> [What is expected]
Quote, word for word, every line starting at the line that contains "Instruction: Click the" and ending with the last line of the records; include both of these lines and no others.
BEGIN Records for the task
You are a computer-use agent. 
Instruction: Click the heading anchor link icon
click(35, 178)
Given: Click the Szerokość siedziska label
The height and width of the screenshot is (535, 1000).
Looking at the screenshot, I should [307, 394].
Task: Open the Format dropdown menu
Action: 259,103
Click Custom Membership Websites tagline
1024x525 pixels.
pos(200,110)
END Records for the task
> [The completed task]
Instruction: Click the heading anchor link icon
click(35, 178)
Given: Click the Szerokość siedziska label
The height and width of the screenshot is (535, 1000).
Looking at the screenshot, I should [307, 394].
Task: Open the Format dropdown menu
Action: 259,103
Click Custom Membership Websites tagline
1024x525 pixels.
pos(200,110)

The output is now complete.